Il Lions Club Pavullo e del Frignano e il Rotary Club del Frignano, in collaborazione e con il patrocinio del Comune di Pavullo, organizzano fra giovedì 11 e venerdì 12 aprile, un’importante iniziativa culturale e divulgativa per mantenere viva la memoria di Walter Bonatti, alpinista, esploratore e uomo d’avventura capace di imprese straordinarie e scomparso nel 2011. A parlare della vita e delle gesta di Bonatti, ci sarà la sua compagna, l’attrice Rossana Podestà, che presenterà il libro da lei stessa scritto: “Walter Bonatti, una vita libera”. Il programma della due giorni, prevede per giovedì sera 11 aprile alle 20,30, presso il teatro cinema Mac Mazzieri, un incontro a ingresso libero, durante il quale, oltre alla presentazione del volume, saranno proiettati filmati sulle imprese più leggendarie di Bonatti, che fece parte, nel 1954, come più giovane del gruppo, della spedizione italiana alla conquista del K2, seguita da lunghe polemiche, al termine della quali furono riconosciute le sue ragioni e i suoi meriti. La serata sarà condotta dal giornalista della Gazzetta dello Sport Marco Pastonesi e a interloquire con l’autrice ci sarà anche il giornalista e storico dell’alpinismo, Roberto Mantovani. Venerdì mattina 12 aprile, dalle 9,30, presso le gallerie dei sotterranei di Palazzo Ducale, poi, Podestà, Pastonesi e Mantovani, incontreranno gli studenti delle scuole superiori “Cavazzi – Sorbelli” e “Marconi”. Anche a loro sarà presentato il libro e saranno illustrate le azioni di una delle più grandi figure dell’alpinismo e dell’esplorazione del secolo scorso. La due giorni, si concluderà venerdì sera a partire dalle 20, presso il ristorante Vandelli di Pavullo, con una serata conviviale organizzata dal Lions Club e dal Rotary Club.

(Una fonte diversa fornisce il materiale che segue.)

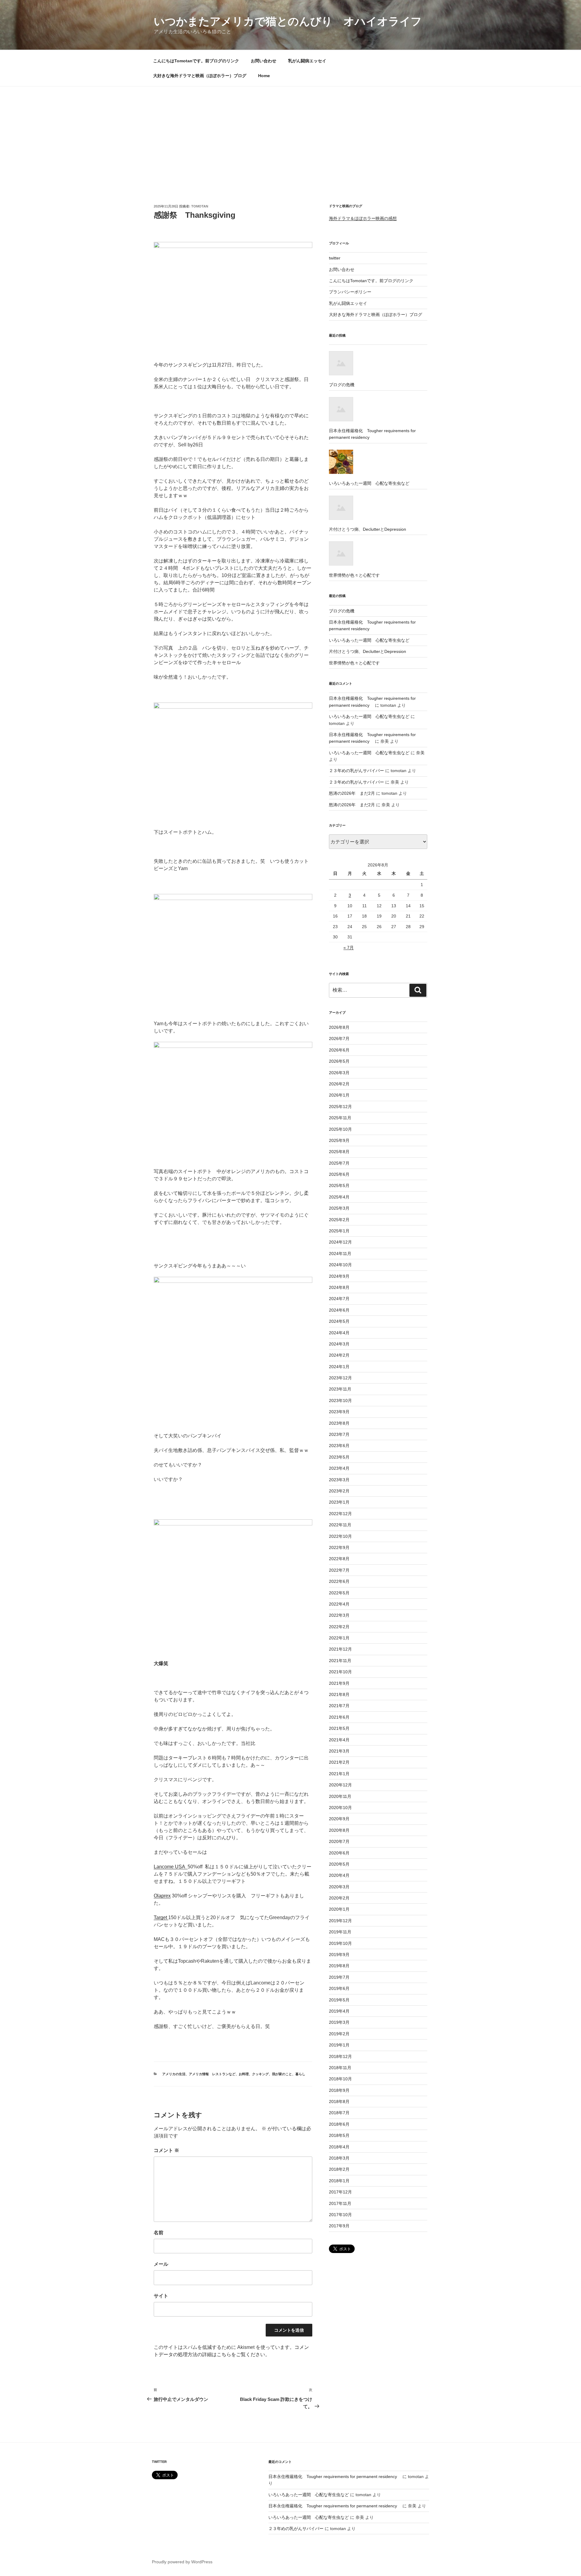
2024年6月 (339, 1310)
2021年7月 (339, 1705)
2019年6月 (339, 1988)
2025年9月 (339, 1140)
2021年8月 (339, 1694)
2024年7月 (339, 1298)
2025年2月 (339, 1219)
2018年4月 (339, 2146)
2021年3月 (339, 1751)
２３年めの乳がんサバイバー (356, 770)
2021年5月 (339, 1728)
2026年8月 (339, 1027)
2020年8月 (339, 1830)
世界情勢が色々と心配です (354, 662)
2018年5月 (339, 2135)
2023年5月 (339, 1457)
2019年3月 (339, 2022)
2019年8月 (339, 1965)
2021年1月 (339, 1773)
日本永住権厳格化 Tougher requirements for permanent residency (334, 2476)
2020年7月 (339, 1841)
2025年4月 (339, 1197)
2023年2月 (339, 1491)
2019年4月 (339, 2011)
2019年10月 (340, 1943)
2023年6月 (339, 1445)
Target (161, 1917)
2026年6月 (339, 1050)
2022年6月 (339, 1581)
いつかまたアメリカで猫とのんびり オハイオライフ (288, 21)
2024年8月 (339, 1287)
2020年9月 (339, 1818)
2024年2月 (339, 1355)
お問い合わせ (263, 60)
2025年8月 (339, 1151)
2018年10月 (340, 2078)
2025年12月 (340, 1106)
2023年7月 (339, 1434)
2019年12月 (340, 1920)
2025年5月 (339, 1185)
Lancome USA (171, 1866)
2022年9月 (339, 1547)
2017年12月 (340, 2192)
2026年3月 (339, 1072)
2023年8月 (339, 1423)
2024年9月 (339, 1276)
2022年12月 (340, 1513)
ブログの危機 (341, 610)
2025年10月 (340, 1129)
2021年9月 (339, 1683)
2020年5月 (339, 1864)
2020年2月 (339, 1898)
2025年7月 (339, 1163)
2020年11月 (340, 1796)
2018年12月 (340, 2056)
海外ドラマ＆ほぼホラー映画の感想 (363, 218)
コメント (166, 2150)
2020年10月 (340, 1807)
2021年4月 (339, 1739)
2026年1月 (339, 1095)
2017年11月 (340, 2203)
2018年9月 (339, 2090)
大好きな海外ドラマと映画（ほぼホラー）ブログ (199, 75)
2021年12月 (340, 1649)
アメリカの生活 (173, 2074)
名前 (158, 2232)
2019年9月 (339, 1954)
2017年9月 (339, 2225)
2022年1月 (339, 1637)
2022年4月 (339, 1604)
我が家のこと (282, 2074)
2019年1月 (339, 2045)
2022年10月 (340, 1536)
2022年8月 (339, 1558)
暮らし (300, 2074)
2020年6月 (339, 1852)
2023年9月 (339, 1411)
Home (264, 75)
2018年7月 (339, 2112)
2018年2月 (339, 2169)
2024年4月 (339, 1332)
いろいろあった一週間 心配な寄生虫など (369, 640)
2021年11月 (340, 1660)
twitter (334, 258)
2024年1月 (339, 1366)
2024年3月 (339, 1344)
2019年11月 (340, 1931)
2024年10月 (340, 1264)
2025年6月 (339, 1174)
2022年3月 (339, 1615)
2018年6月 (339, 2124)
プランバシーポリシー (350, 291)
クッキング (260, 2074)
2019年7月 (339, 1977)
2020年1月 (339, 1909)
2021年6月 (339, 1717)
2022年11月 (340, 1524)
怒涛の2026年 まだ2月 (352, 793)
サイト (161, 2295)
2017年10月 (340, 2214)
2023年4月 (339, 1468)
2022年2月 (339, 1626)
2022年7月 (339, 1570)
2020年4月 (339, 1875)
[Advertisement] (290, 132)
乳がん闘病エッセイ (307, 60)
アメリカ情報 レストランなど (212, 2074)
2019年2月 (339, 2033)
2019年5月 (339, 1999)
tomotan (199, 206)
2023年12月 (340, 1377)
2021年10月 (340, 1671)
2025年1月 (339, 1230)
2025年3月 (339, 1208)
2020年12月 (340, 1784)
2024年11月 (340, 1253)
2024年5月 (339, 1321)
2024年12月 (340, 1242)
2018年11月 (340, 2067)
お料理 (244, 2074)
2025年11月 (340, 1117)
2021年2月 (339, 1762)
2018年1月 (339, 2180)
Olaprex (162, 1895)
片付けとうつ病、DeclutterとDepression (367, 651)
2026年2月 (339, 1083)
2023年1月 (339, 1502)
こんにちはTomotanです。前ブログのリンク (196, 60)
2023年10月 (340, 1400)
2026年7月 (339, 1038)
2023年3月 (339, 1479)
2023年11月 (340, 1389)
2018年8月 (339, 2101)
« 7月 (348, 947)
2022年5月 (339, 1592)
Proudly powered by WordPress (182, 2561)
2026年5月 (339, 1061)
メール (161, 2264)
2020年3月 (339, 1886)
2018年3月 (339, 2158)
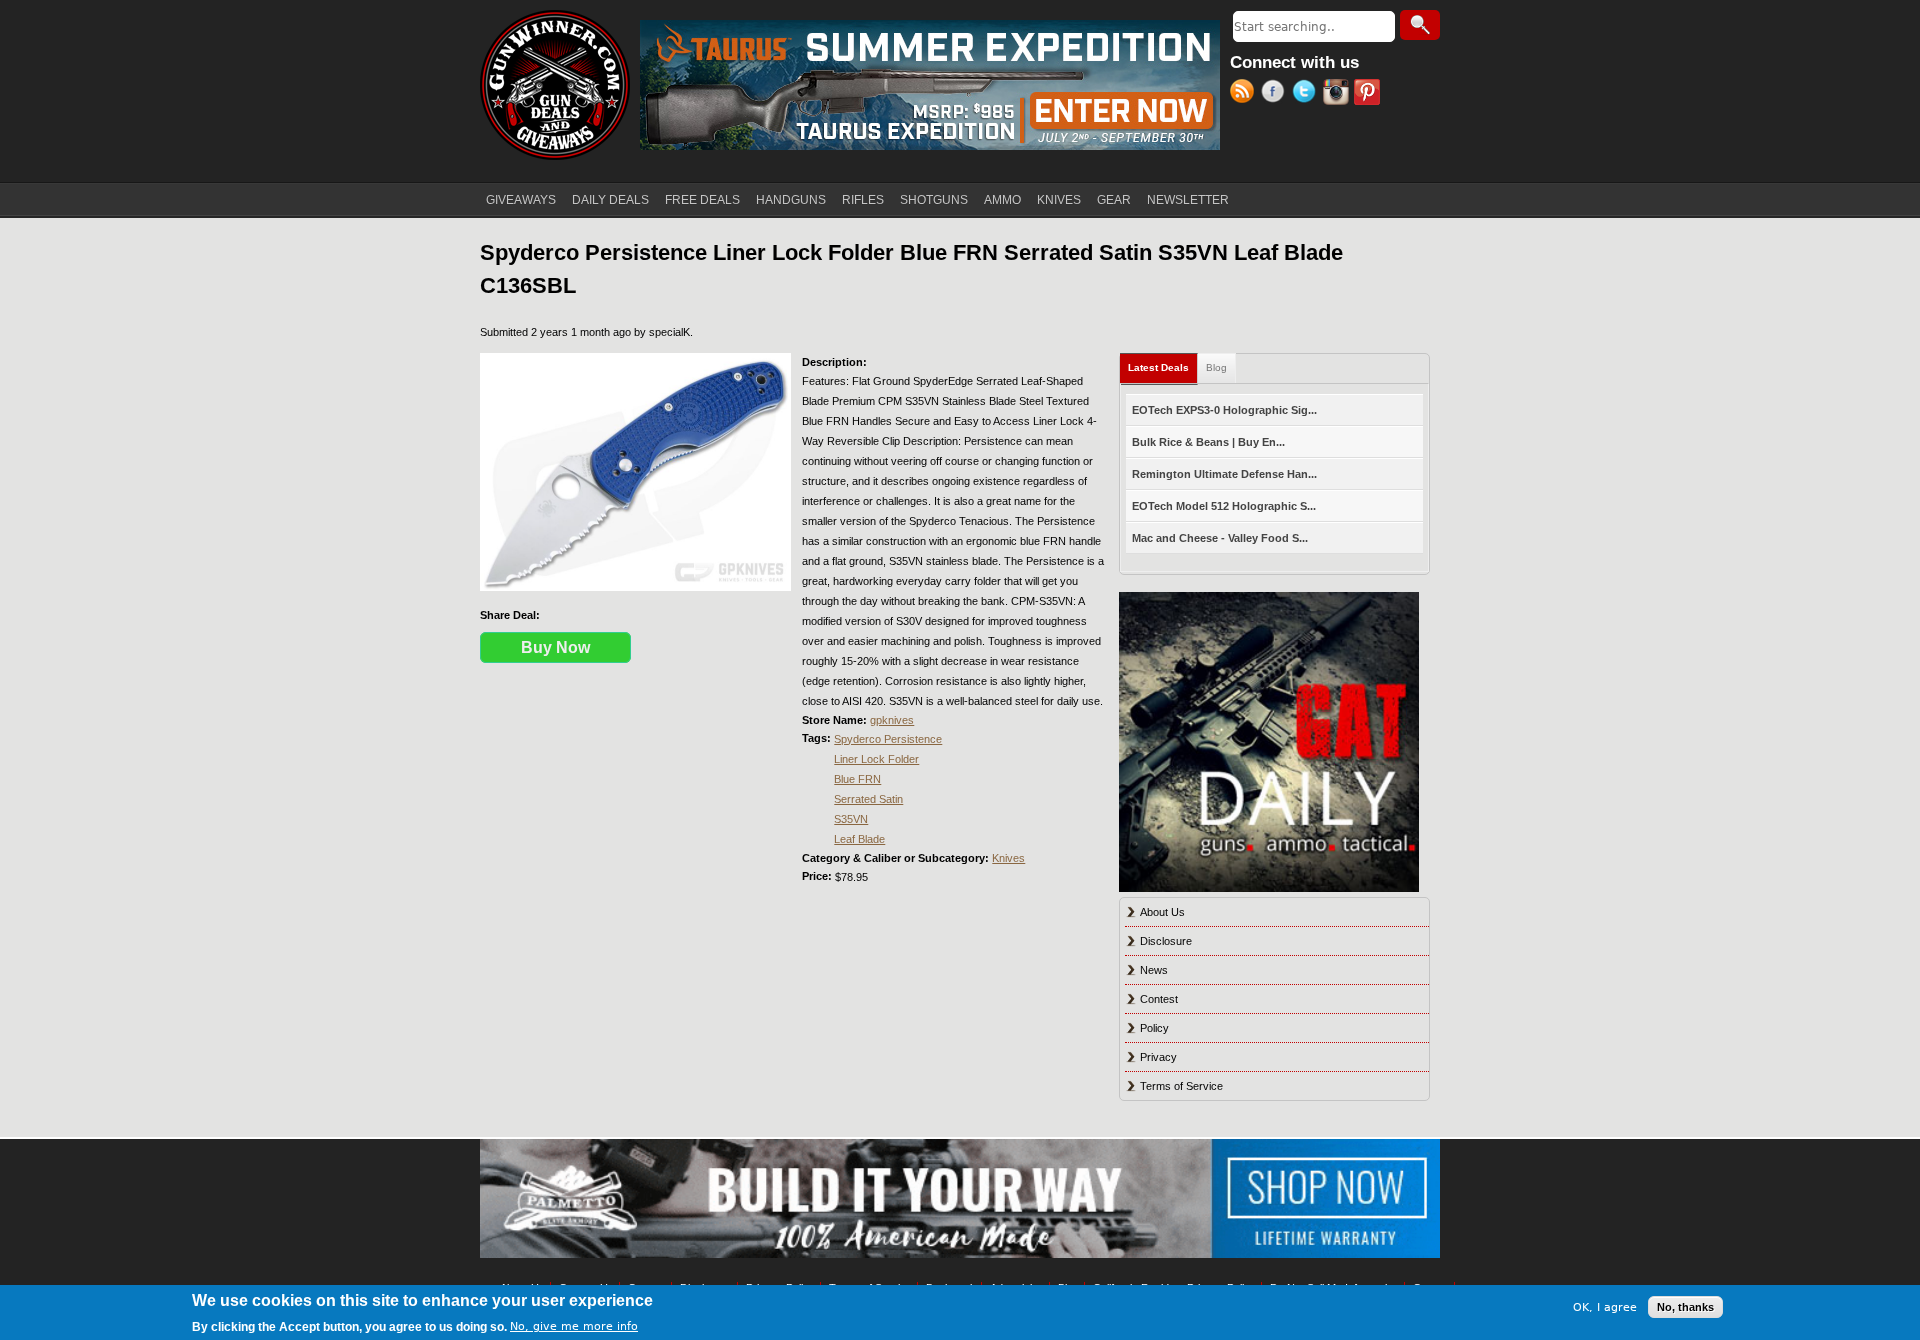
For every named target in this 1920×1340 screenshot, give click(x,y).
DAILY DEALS (610, 200)
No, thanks (1685, 1307)
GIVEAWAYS (521, 200)
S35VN (851, 819)
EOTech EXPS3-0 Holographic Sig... (1224, 410)
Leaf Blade (859, 839)
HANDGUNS (791, 200)
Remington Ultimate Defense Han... (1224, 474)
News (1154, 970)
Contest (1159, 999)
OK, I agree (1605, 1306)
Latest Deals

Walter Bonatti, nato nel 1930, fu autore, in gioventù, di imprese alpinistiche al tempo ritenute quasi impossibili. Ritiratosi dal mondo delle scalate ad appena 35 anni, in polemica con l’avanzare della tecnologia, che secondo lui annullava artificialmente i limiti della natura, intraprese un’altrettanto importante carriera di esploratore. In particolare, come inviato della rivista “Epoca”, si dedicò fino al 1979 alla scoperta, solitaria e disarmata, dei posti più selvaggi e incontaminati del pianeta. Bonatti è stato anche un grande amico di Pavullo e ha partecipato più volte a conferenze e incontri organizzati nel capoluogo del Frignano.